Feedback

First thing today at work, I got some feedback that I had dropped the ball on a few things, and we probably lost some money, and some respect, because of it.

After work, and my weekend facilitating NLC sessions, our board for the group met and reviewed some of the feedback we had received- as I had invited most of the speakers, and facilitated most of the sessions- I felt pretty invested in it, and some of the negative feedback we got hit me hard.

After that meeting, I got some feedback from a friend that I had really let her down in a big way.  I care about my friends a lot, so I took this more seriously than all of them.

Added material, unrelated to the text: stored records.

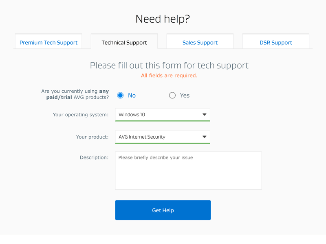326x244 pixels.
Task: Select the No radio button
Action: 120,96
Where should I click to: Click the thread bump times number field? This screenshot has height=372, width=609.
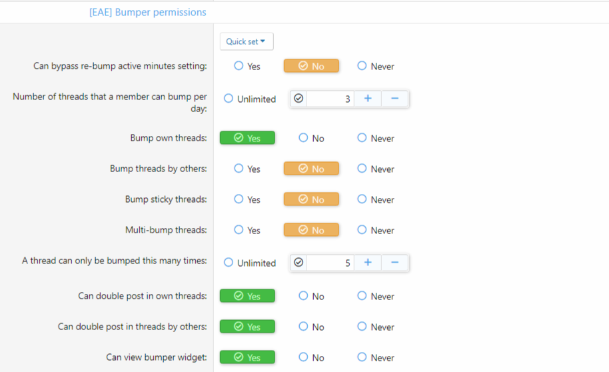point(330,263)
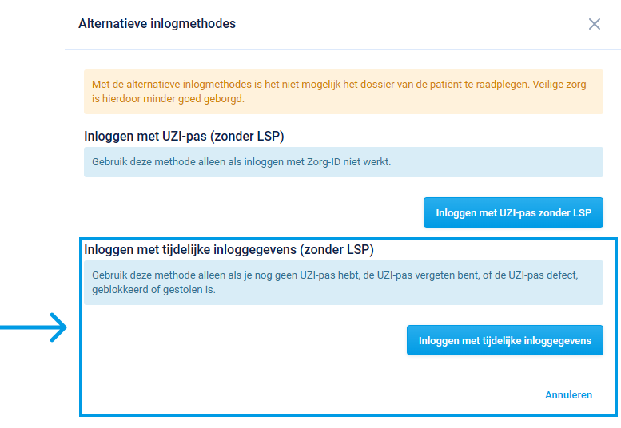Click info box about forgotten or defective UZI-pas

click(x=343, y=282)
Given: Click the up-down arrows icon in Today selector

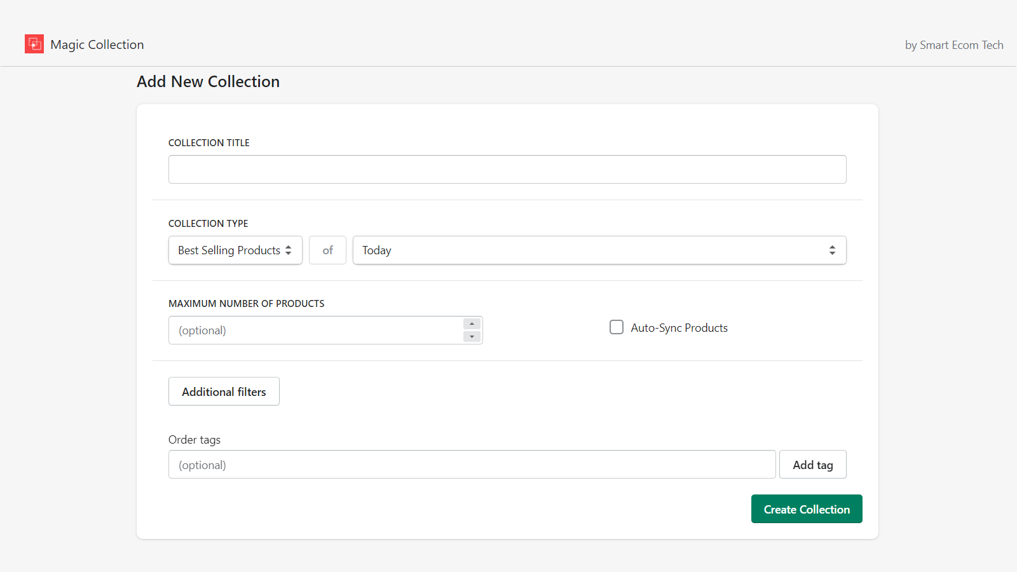Looking at the screenshot, I should (x=832, y=250).
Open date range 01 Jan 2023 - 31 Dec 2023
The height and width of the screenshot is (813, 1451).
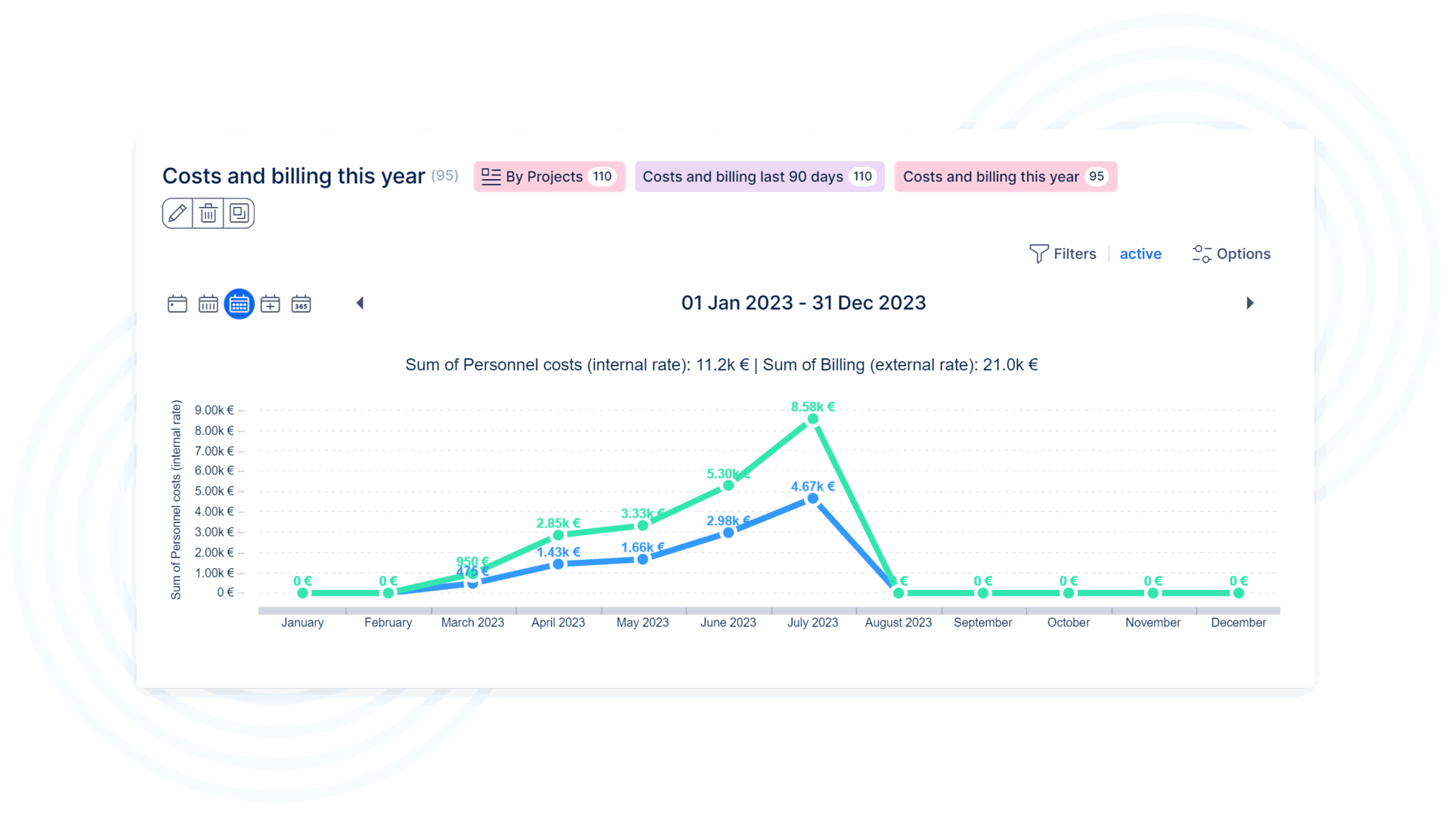coord(803,303)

Feedback is the most important thing in the world because it’s when we find out if what we thought (or guessed) and did actually resulted in the outcome we had hope for. In short- it’s how we actually learn.

Professionally it’s pretty easy- if we reduce utility bills, make people happier, and put a little money in the bank, we win, but it usually doesn’t keep me up at night. In my personal life it tends to hit harder, maybe because the lessons feel closer to home, and maybe because it takes a long time to really change who we are. I’ve still got plenty of work to do. Everyday, most of us strive to do our best- and every day, we guess, and we get things wrong.

I have to remind myself that my best is good enough for today. If you get it mostly right, most of the time- you’re probably doing well.  Half the battle is letting go when you’re in the wrong, the other half is hanging on to the lesson.

1 thought on “Feedback

  1. michaelleemoore

    Skander, I think your last sentence sums it up well, if by “letting go when you’re in the wrong” means letting go of the self-flogging we often perform when we’ve botched something. Both sides of that equation are necessary — moving beyond the guilt, while letting the reason we felt it teach us something. You’re hard on yourself. That can be constructive, but also debilitating. Keep recognizing the sometimes fuzzy line that separates the two.